Summary: Jesus coming is heralded by three messengers. We too are called to herald his coming to those we know.
It’s perhaps appropriate in the week when Harry Potter hit the big screens in Australia that we should be looking at this account of Luke 1 (quickview) . Because here we see the supernatural in far more startling form than anything you’ll ever read in Harry Potter - and this is history! Here we have an angel appearing out of nowhere, announcing that a barren couple will have a child. Even more amazing than that, he subsequently announces that an unwed virgin will also become pregnant and bear a child and even more startling, that this child will be called the Son of God. And overarching all of this is the announcement of God intervening in the creation to bring salvation to all people.
Here at the beginning of Luke’s Gospel we find three accounts where a herald brings a message to God’s people, a message of hope, a message of a long-awaited deliverance.
1 John, the Forerunner.
After a short introduction, which we’ll look at later, Luke launches into the account of the birth of John the Baptist. We’re introduced to Zechariah and Elizabeth, both descendants of Aaron. Their story is one which has certain parallels with another story from the Old Testament, that of Elkanah and Hannah, who were the parents, after a long wait, of Samuel, the first of the Prophets. We’re told that Zechariah and Elizabeth were getting on in years. Like Elkanah and Hannah, and Abraham and Sarah before them, they were getting too old to have children. In fact they were probably well past the normal age for childbearing. Yet, strangely, as far as people of their day were concerned, they were both righteous before God, living blamelessly according to all the commandments and regulations of the Lord.

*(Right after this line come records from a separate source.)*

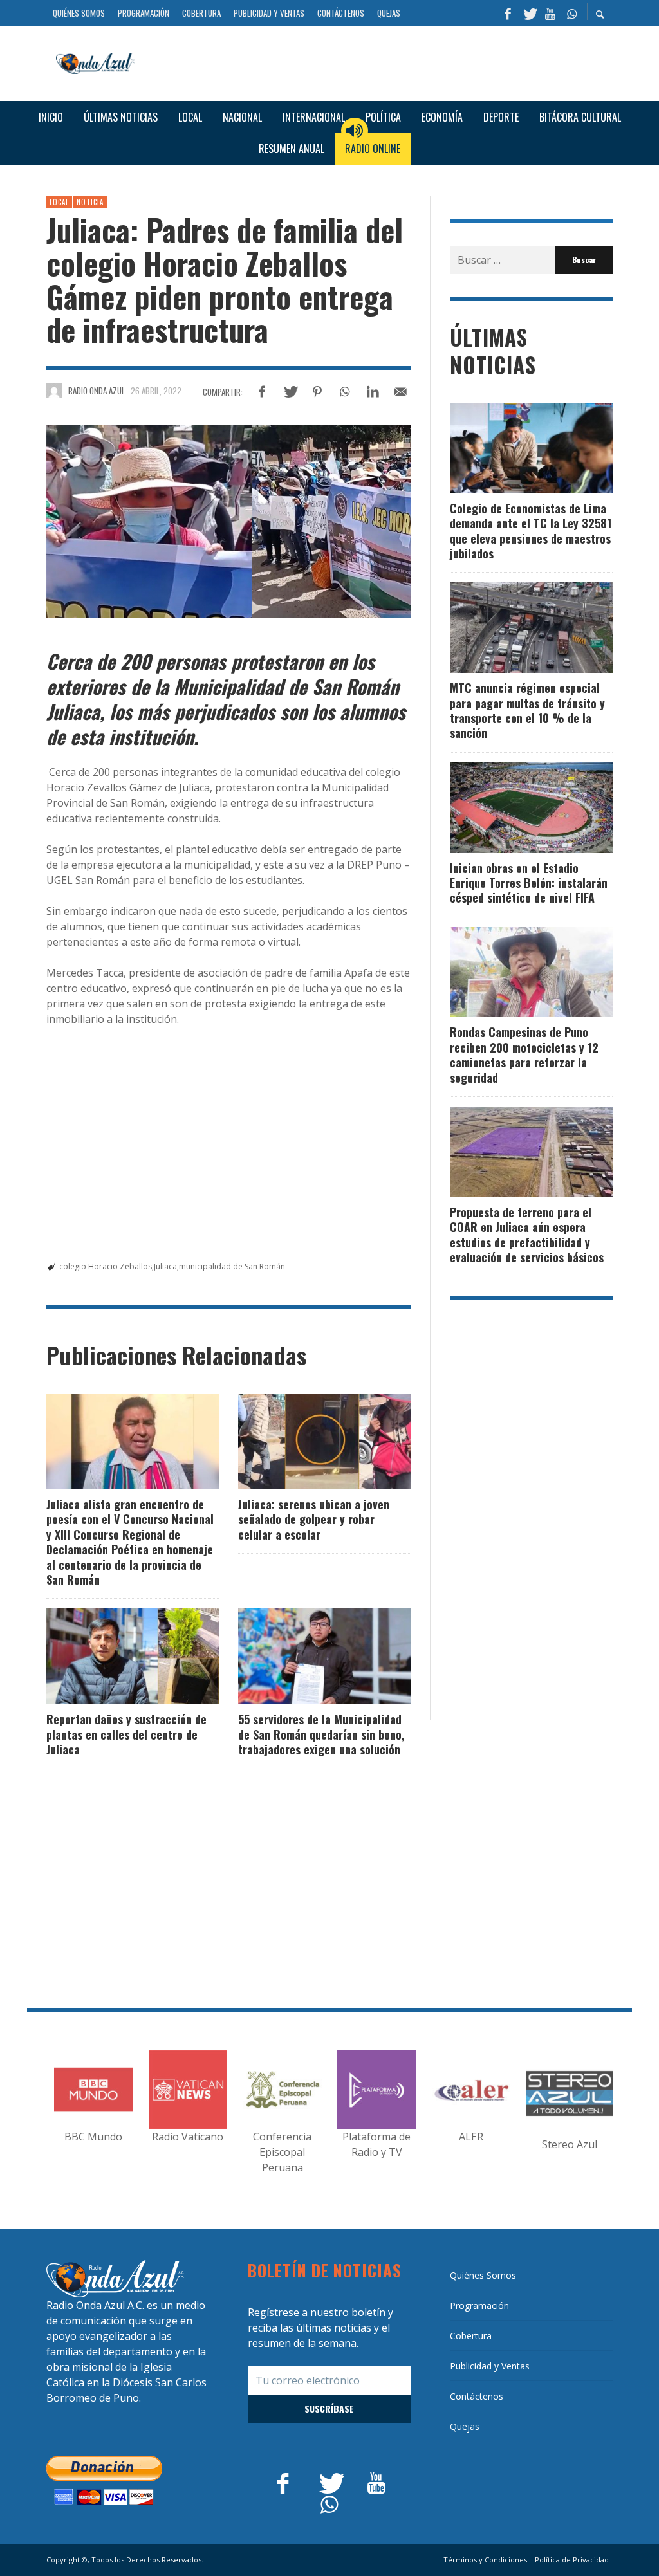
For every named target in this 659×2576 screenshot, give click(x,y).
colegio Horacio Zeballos (105, 1266)
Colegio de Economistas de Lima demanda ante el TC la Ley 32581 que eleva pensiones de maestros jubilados (530, 531)
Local (59, 202)
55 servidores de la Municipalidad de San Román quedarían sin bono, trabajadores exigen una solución (321, 1734)
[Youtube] (550, 13)
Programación (479, 2305)
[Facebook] (507, 13)
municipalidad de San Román (232, 1266)
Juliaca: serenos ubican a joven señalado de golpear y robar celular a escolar (313, 1519)
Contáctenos (476, 2396)
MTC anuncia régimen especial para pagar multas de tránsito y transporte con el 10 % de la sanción (527, 710)
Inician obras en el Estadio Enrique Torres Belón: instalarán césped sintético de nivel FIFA (529, 883)
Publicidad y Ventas (490, 2366)
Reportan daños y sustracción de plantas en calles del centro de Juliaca (126, 1734)
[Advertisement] (378, 62)
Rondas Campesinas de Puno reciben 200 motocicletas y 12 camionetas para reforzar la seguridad (524, 1054)
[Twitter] (529, 13)
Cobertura (471, 2336)
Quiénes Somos (483, 2275)
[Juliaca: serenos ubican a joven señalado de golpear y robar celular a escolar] (304, 1441)
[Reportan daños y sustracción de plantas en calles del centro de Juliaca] (112, 1656)
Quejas (464, 2426)
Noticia (90, 202)
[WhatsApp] (571, 13)
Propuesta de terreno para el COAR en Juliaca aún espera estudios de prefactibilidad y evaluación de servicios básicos (527, 1234)
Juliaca (165, 1266)
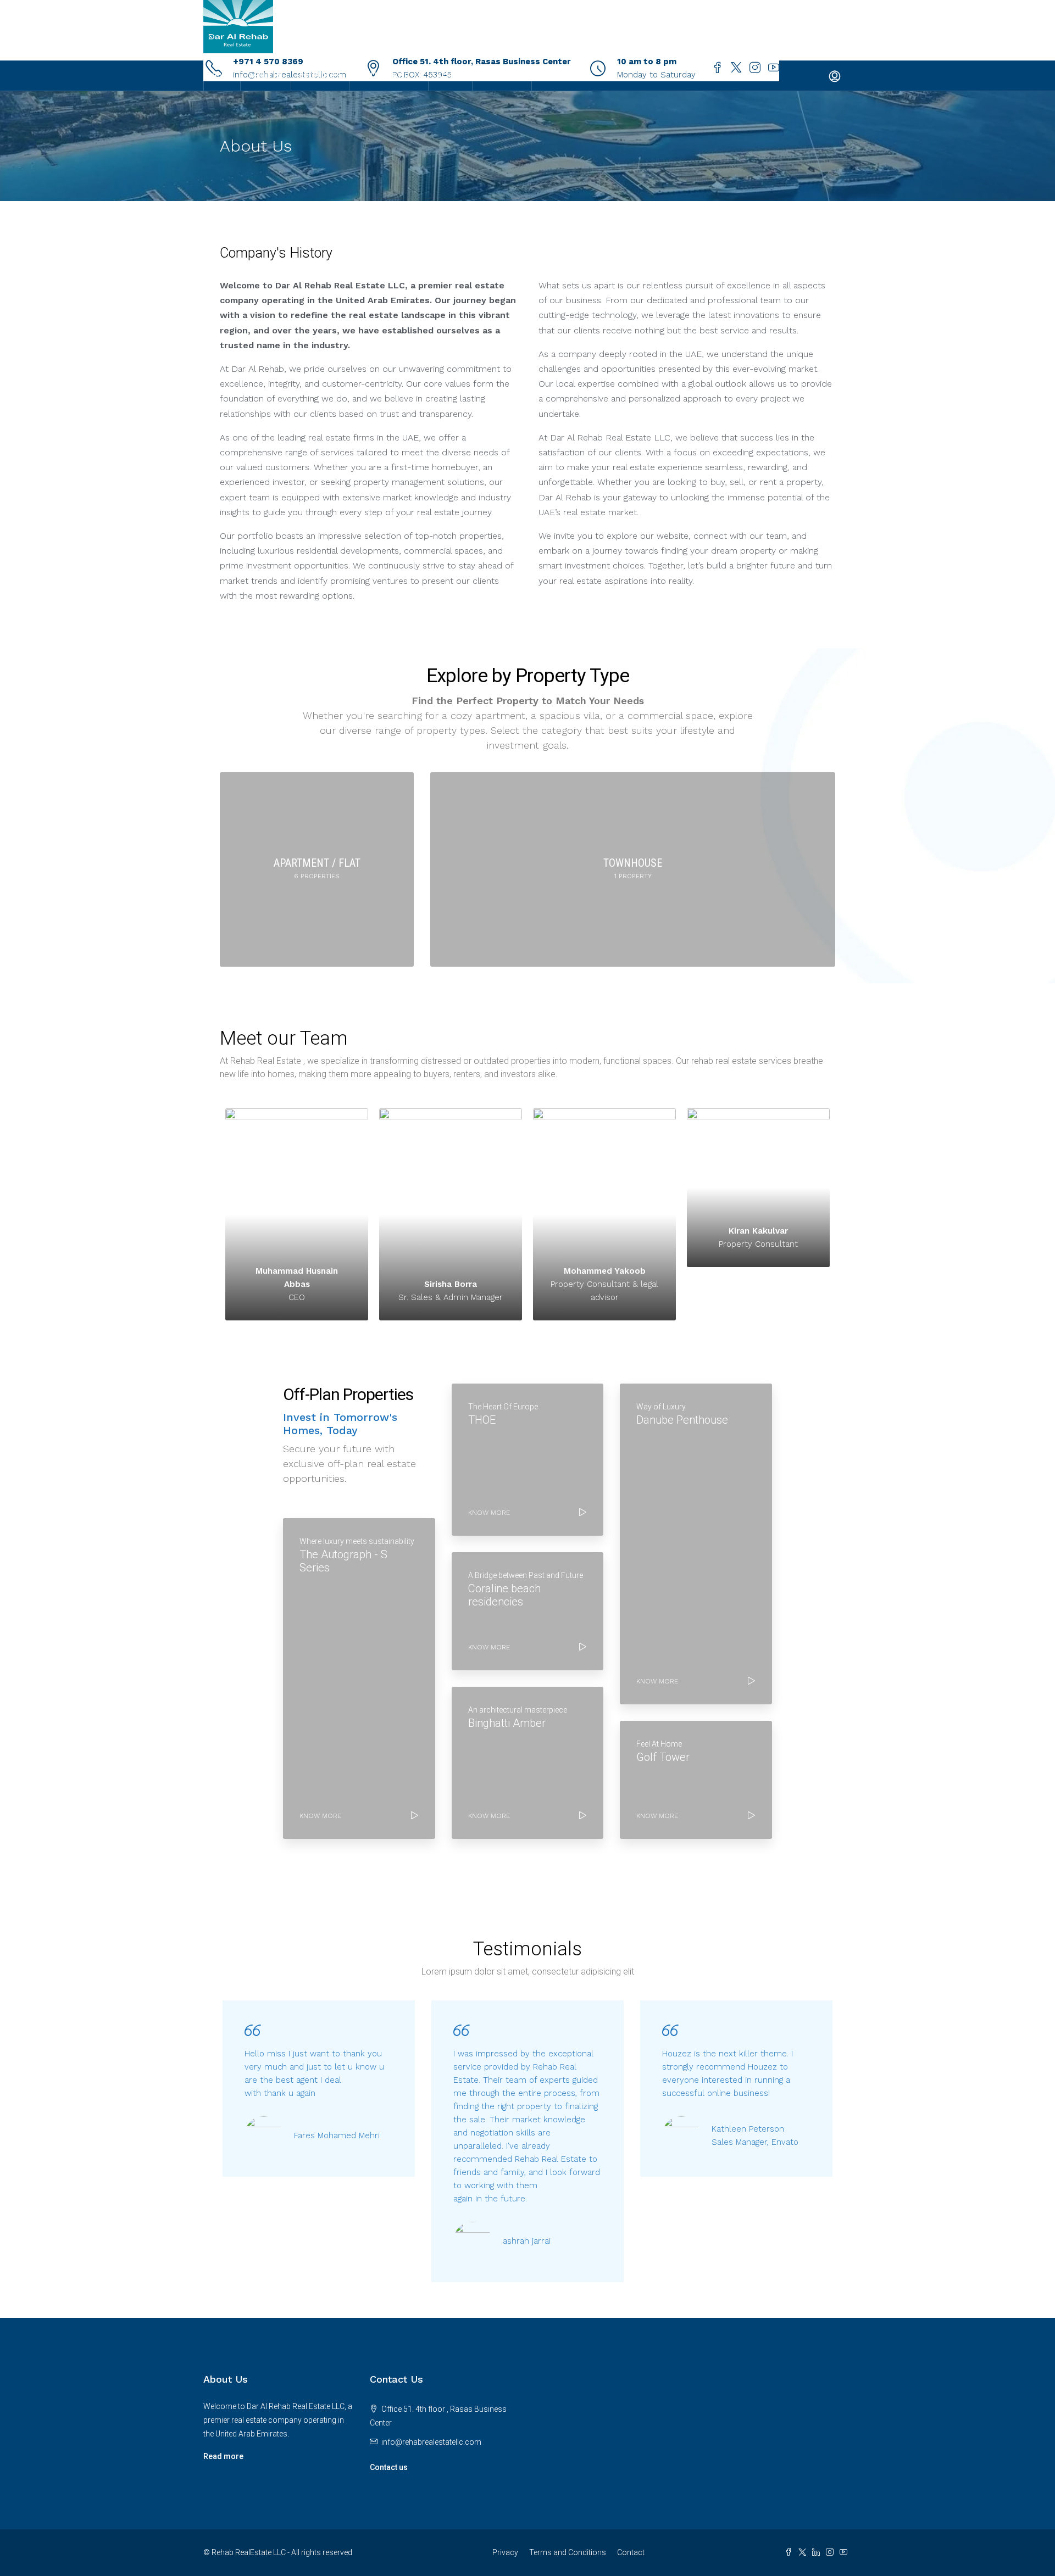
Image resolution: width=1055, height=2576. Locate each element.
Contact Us (502, 75)
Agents (450, 75)
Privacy (505, 2552)
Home (222, 75)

Their barrenness, you see, would have been taken as a sign of God’s displeasure. But not so! God had great plans for them and for their son who was yet to be born.
One day as Zechariah is standing in the Holy of Holies, a privilege received probably only this one time, his prayers are interrupted. There, to the side of the altar, is an angel. You can perhaps understand that Zechariah at that moment is terrified. But the angel quickly reassures him. He’s come bearing good news. His prayers have been answered. His wife Elizabeth will bear a son and they’re to call him John.
Well, that’s certainly good news for Zechariah and Elizabeth. But as you read on you start to wonder, what were the prayers that this child’s birth would answer. Were they just the prayers of a barren couple for a child to be born, or were they more than that? As we read on in the first couple of chapters of Luke’s gospel we come to realise that the prayers that are being answered may be far more than just Zechariah’s and Elizabeth’s. Notice in v10 that the whole assembly of the people was praying outside. As we read on we discover people like Simeon and Anna who are waiting for God to act, to bring about the consolation of Israel, the redemption of Jerusalem. So it seems quite likely as we read further that the prayers to which the angel refers are those prayers: prayers that God might send the Messiah to restore the Kingdom of Israel.